I frown. Why did I think that? I don’t want to do ...that.

Do I?

A breeze picks up, and I peer down the tunnel to see the approaching train. I could jump, right now.

“No,” I say, and step back, then look around. Nobody heard that, right? Me talking to myself in public?

No one’s noticed me, and the train pulls up, its doors opening right in front of me. I move into it in a daze, finding an open seat and sliding over to sit by the window.

Why did I think that? I don’t want to jump in front of a train, I don’t want to die, I don’t want to...

Do I?

Why would I think that, if I didn’t secretly want to? When you’re suicidal, you think about dying. You thinkabout the ways it could happen, the ways you could do it. Like jumping in front of a train.
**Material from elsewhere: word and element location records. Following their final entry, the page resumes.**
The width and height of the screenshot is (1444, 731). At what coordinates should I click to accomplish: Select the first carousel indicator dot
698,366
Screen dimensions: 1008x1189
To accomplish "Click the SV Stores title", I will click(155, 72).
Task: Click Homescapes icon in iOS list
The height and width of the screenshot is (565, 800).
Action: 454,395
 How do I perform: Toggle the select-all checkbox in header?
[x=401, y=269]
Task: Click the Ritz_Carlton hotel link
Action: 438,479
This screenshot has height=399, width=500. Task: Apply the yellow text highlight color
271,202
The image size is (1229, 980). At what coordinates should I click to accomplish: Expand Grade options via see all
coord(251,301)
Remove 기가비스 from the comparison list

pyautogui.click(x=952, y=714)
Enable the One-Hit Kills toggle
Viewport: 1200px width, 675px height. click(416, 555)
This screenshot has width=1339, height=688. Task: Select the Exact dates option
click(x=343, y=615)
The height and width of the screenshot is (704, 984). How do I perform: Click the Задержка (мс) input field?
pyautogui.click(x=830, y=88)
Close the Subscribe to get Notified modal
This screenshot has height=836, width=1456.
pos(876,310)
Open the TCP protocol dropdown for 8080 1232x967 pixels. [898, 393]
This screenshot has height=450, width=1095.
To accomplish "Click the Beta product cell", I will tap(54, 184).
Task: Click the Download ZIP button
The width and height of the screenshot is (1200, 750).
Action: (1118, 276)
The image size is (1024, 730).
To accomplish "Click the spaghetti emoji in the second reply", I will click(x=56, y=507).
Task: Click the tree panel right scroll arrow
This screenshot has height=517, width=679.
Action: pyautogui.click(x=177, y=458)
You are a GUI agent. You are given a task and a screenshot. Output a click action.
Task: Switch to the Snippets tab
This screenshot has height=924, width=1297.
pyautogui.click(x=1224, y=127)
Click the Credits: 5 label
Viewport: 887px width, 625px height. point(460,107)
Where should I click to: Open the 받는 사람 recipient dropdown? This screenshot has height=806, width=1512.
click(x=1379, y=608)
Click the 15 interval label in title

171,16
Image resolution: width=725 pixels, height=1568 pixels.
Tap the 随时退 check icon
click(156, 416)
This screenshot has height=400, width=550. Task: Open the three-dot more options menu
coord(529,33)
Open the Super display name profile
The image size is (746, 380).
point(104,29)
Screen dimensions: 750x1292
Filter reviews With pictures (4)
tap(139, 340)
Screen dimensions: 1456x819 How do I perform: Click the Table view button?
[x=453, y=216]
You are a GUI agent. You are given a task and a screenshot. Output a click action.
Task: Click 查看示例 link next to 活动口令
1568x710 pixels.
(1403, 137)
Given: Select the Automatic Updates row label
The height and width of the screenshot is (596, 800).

It’s weird, how easy it would be. I never really thought about that.

If I haven’t thought about it before, maybe I’m not suicidal. But people don’t just have thoughts like that for no reason. Imagine if someone asked me what I was thinking in that moment. “Oh, nothing, just picturing killing myself!” That’s not normal. Fear flickers inside me, like kindling catching a spark.

I close my eyes. I’ll imagine it again, see how it feels, me on the edge of the platform as the train thunders out of the tunnel like a bullet from a gun, stepping forward, off the edge—

My eyes snap open and I pull in my shoulders, tensing my body, the image still playing like a hologram in my mind as I stare out the window into the concrete darkness. I don’t want it, I don’t want it, I don’t want it, I don’t want it, I don’t want it—if I don’t want it, I can’t be suicidal. If I was, then I’d want it.